What you need to do:
Would you please copy each line of the listing that mentions "Task"?

Input data:
==*==
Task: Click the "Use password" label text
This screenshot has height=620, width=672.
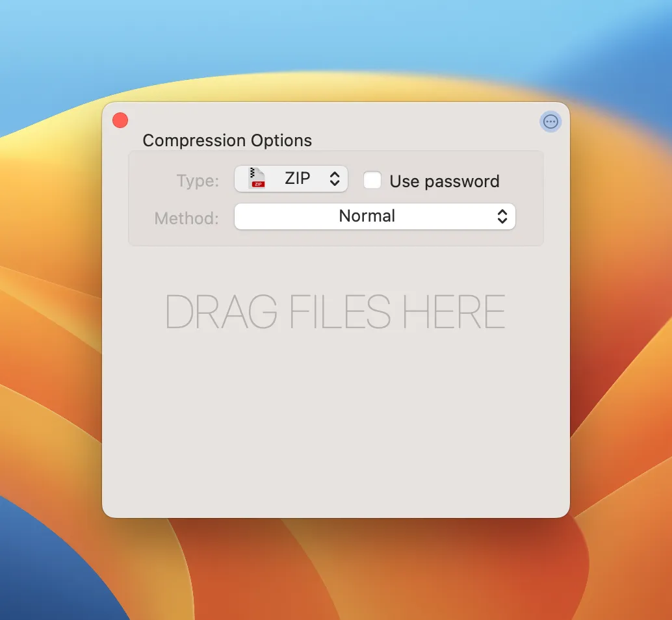Action: (445, 182)

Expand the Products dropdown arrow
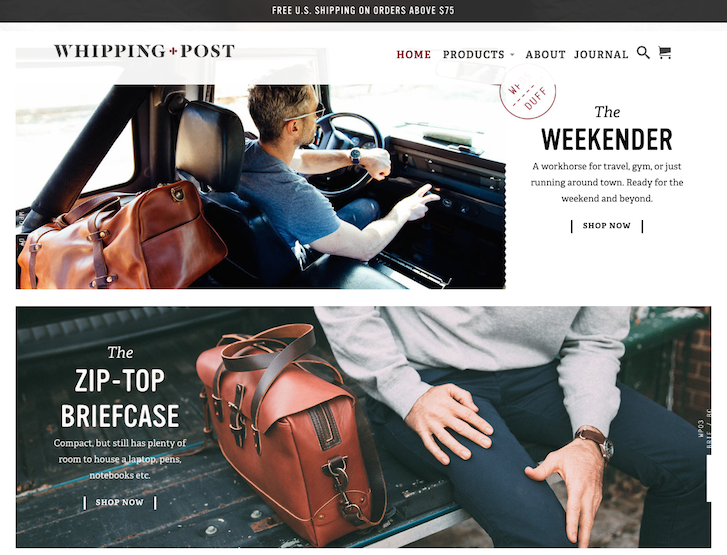[x=512, y=55]
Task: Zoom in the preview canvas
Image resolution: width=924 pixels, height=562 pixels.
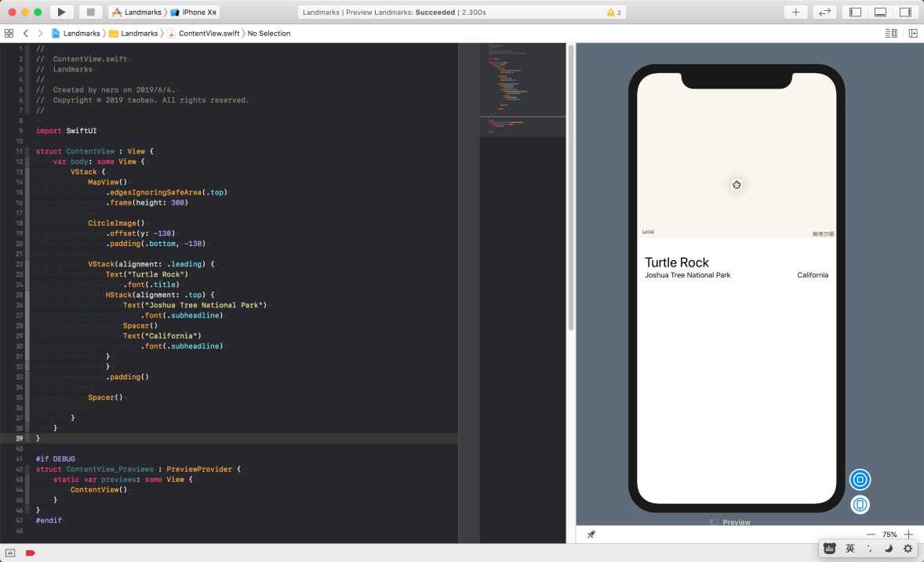Action: click(908, 535)
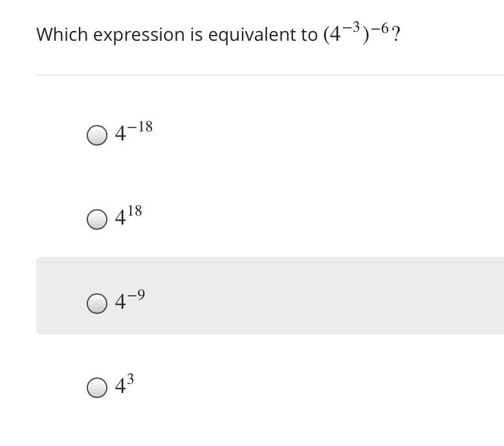Click the exponent -9 in the third option
The image size is (504, 446).
[136, 295]
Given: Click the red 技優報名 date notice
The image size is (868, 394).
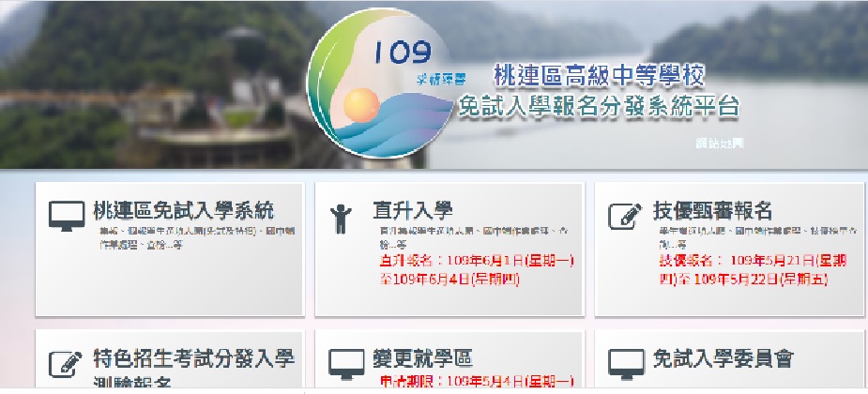Looking at the screenshot, I should 753,270.

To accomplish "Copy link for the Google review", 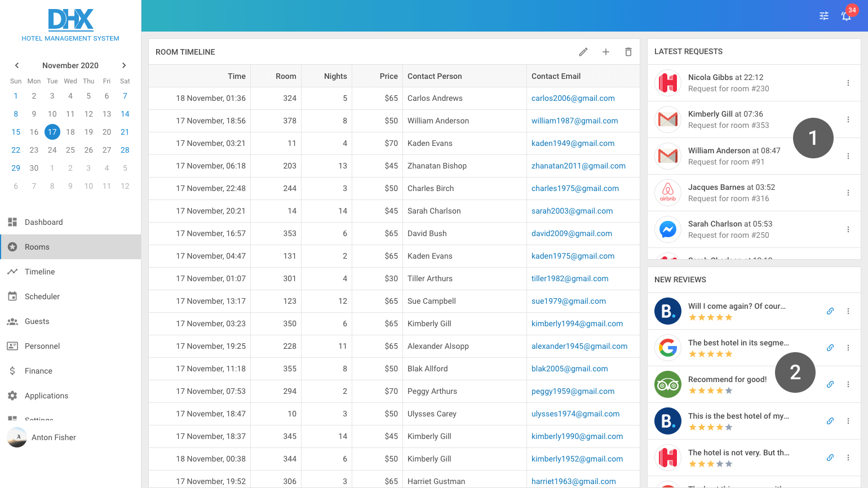I will 830,347.
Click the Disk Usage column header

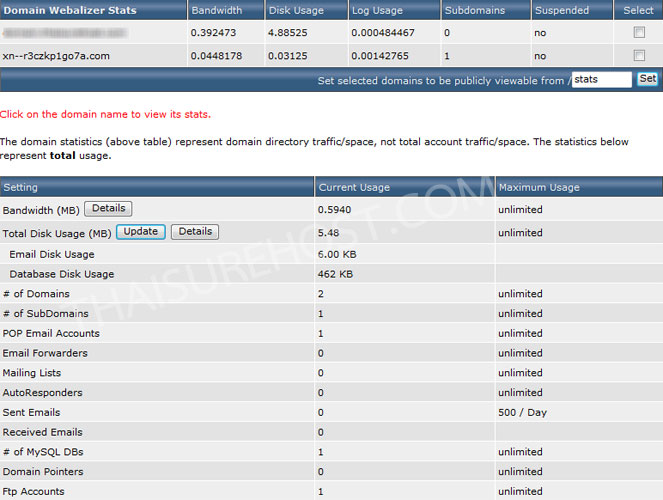tap(296, 10)
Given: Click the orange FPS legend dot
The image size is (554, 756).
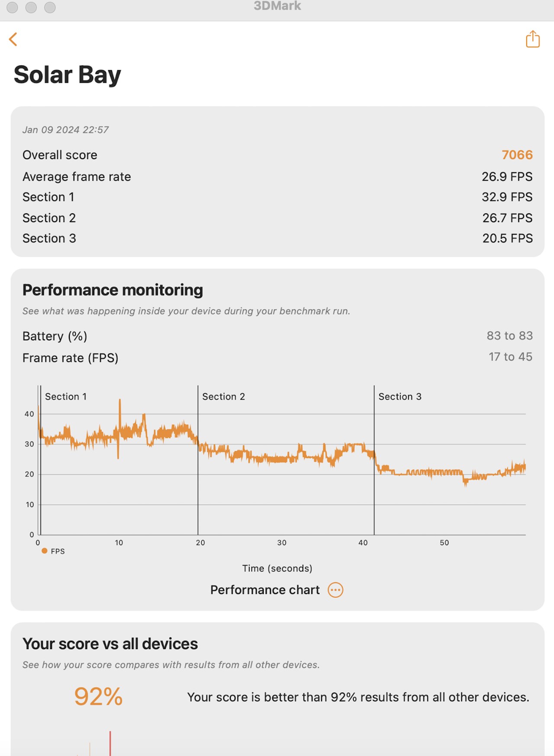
==*==
Expected answer:
Task: Click the "Use password" label text
Task: Zoom in the preview canvas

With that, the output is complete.